Анализ взаимодействия целого и части имеет в правовой теории свою длительную историю, в которой обнаруживаются две основные тенденции, в одинаковой степени бесплодные. Если представители одной из них (например, естественной школы права) исходят из первичности естественных прав отдельного человека по отношению к целостной система позитивного права, то представители другой тенденции (например, исторической школы права), наоборот, исходят из примата исторически сложившегося права нации по отношению к правам отдельного индивида. Между тем право отдельного члена общества как отдельная часть целостной правовой системы не может быть первичным, поскольку именно эта система является его источником, содержанием и гарантией осуществления. Но и целостная правовая система не может обладать качеством примата по отношению к своим частям, поскольку образуется из частей, в том числе и субъективных прав граждан, ее составляющих. Взаимодействие целого и части в праве, как и во многих иных явлениях, куда более сложное.

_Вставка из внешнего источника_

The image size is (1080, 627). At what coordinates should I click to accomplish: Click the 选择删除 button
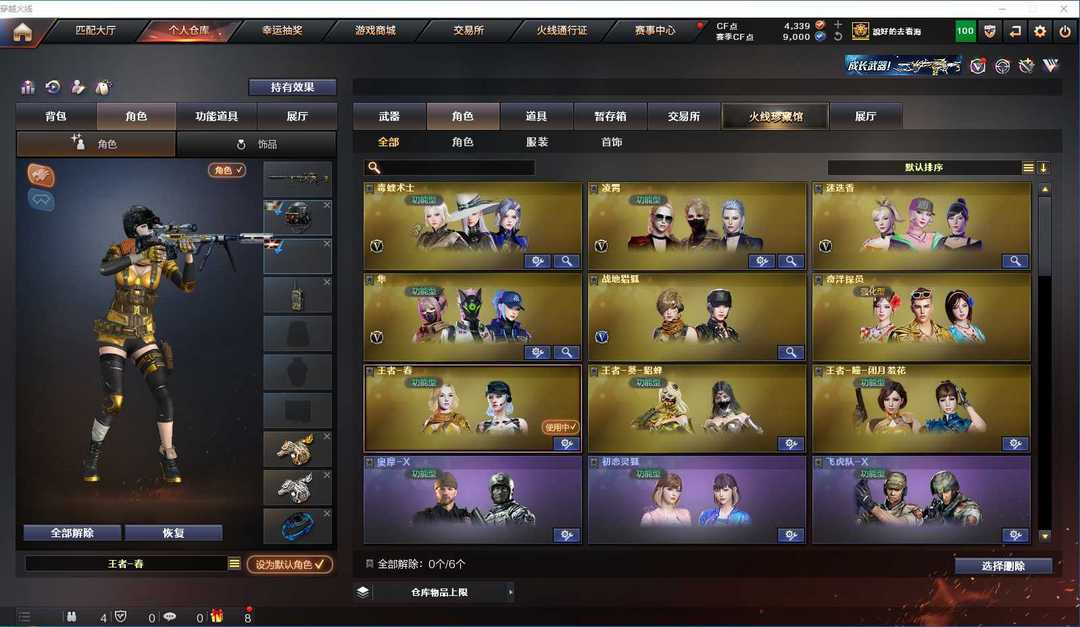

И онтологически, и гносеологически категории целого и части в праве диалектически соотносительны, поскольку не только имеют смысл лишь по отношению друг к другу, но и вообще вне друг друга не существуют.

 

Однако неразрывную связь целого и части не следует абсолютизировать в том смысле, что они непременно возникают одновременно, что одно не может предшествовать другому, что совокупность частей и целое во всех случаях качественно тождественны. Во-первых, категорическое утверждение того, что часть и целое возникают одновременно, противоречило бы действительности и лишало бы нас возможности рассматривать явления в их диалектическом развитии. Во-вторых, нередко взаимодействие составных компонентов целого детерминирует возникновение в нем новых интегра- тивных качеств, несвойственных его исходным компонентам до их вступления во взаимодействие. В. И. Ленин воспроизводит положение Аристотеля о том, что отдельные члены живого организма «лишь в своей связи суть то, что они суть. Рука, отделенная от тела, лишь по названию рука» . По аналогии с этим можно сказать, что правовые нормы лишь в своей связи суть то, что они суть; что норма права, отделенная от системы права, лишь по названию правовая норма. Сущность системы права в том именно и состоит, что в отличие от простой совокупности правовых норм она не является суммой свойств компонентов, ее образующих, а обладает по сравнению с ними новым качеством. Более того, системе права свойственно не только это новое качество. При необходимости и наличии соответствующих условий в системе права образуются новые компоненты, которые до ее возникновения вообще отсутствовали.

 

Правовая часть, возникнув внутри, в «недрах» правовой системной целостности, придает ей новую «окраску», наполняет новым специфическим содержанием, изменяет эту целостность. Новые правовые части, вступая в противоречие со старыми, вытесняют их, занимают их место, вступают в связи и отношения с другими частями целого и тем самым в еще большей степени видоизменяют целостную правовую организацию. А на этой основе может возникнуть новая правовая часть, изменяющая правовую целостность, и т. д. Отсюда следует вывод о беспочвенности постановки вопроса о примате целого над частью в праве, равно как и наоборот, поскольку правовая целостность своим возникновением обязана объединению соответствующих правовых частей, но вместе с тем она может быть своеобразным правовым основанием для возникновения новых своих частей, а последние, видоизменив правовую целостность, являются непосредственной причиной ее развития. Правовая целостность, таким образом, оказывается первичной по отношению к новым своим частям, но вторичной по отношению к старым частям, объединение которых и образовало эту целостность. Точно так же и правовые части первичны по отношению к правовой целостности в том смысле, что их объединение образует ее, и вместе с тем вторичны, поскольку не только могут быть порождены правовой целостностью, но и вообще вне ее существовать не могут.

 

Нетрудно видеть, что в праве, как и в любых иных явлениях, взаимодействие целого и части во многом сходно с взаимодействием общего и отдельного. Подобно тому как общее существует лишь в отдельном, через отдельное, целое существует только благодаря своим частям, в своих частях. Как отдельное не существует иначе, как в той связи, которая ведет к общему, так и часть не существует вне целого, равно как и наоборот. Если, далее, отдельное так или иначе есть общее, то и часть в той или иной мере является целым. Вместе с тем, как и общее, целое есть сторона или сущность части, а часть, как и отдельное, обладает своими специфическими особенностями, признаками, чертами. Наконец, подобно соотношению отдельного и общего, всякая часть множеством переходов связана с другими частями, составляющими целое, и т. д. и т. п.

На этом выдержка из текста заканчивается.